Now, the philosophy of law is the manifestness of law's rootedness in this original questioning which, before something like law is possible, must already be supposed. We need not explicitly presuppose these notions (indeed, as we have seen their presupposition emerges from a question posed implicitly from out of the simple fact of our existence). That we don't need to make these presuppositions the object of an explicit enquiry and can "get by without asking them" is the ground of the reason why people typically see philosophy as a non-essential subject among other subjects. However, philosophy has already taken place in the very fact of existence which summons the investigations of a subject forward. And if we are at all concerned about the nature of the investigations of these subjects, founded on implicit philosophical assumptions, we will study them and assess them.

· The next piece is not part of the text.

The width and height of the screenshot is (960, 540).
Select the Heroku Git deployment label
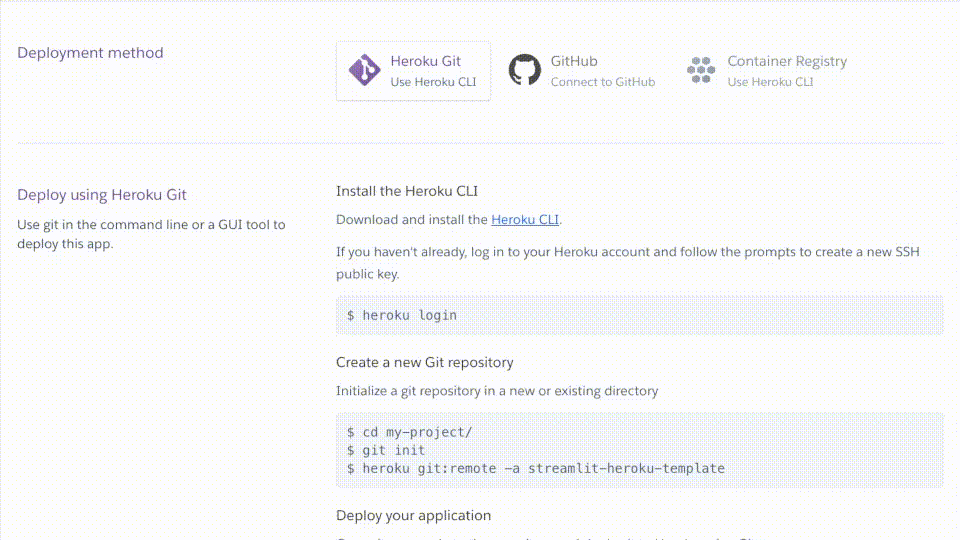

How would the legal system look, for instance, if everybody accepted that there was no free will and therefore no responsibility? How do the findings of quantum mechanics look dependent on your stand in the realism/anti-realism debate? Indeed, even the conceptualisation of neural mechanisms bear the mark of implicit philosophical assumptions. Calling the neural system dealing with detached contemplation "the default mode network" only makes sense if you begin from cognitivist assumptions about the being of man.

So any question of justifying philosophy has already come too late! Philosophy as first thinking is presupposed by all subjects - to ask for justification is to commit a category error. Philosophy is not like a subject among other subjects. Philosophy is the explicit ontological investigation of fundamental concepts necessary for the pursuit of any and all ontic investigations. As these presuppositions arise from everybody's existence, in some sense everybody is a philosopher - which is why we can all ask these questions, and how we can step into various specialist subjects on the basis of our pre-conceptual philosophical understanding.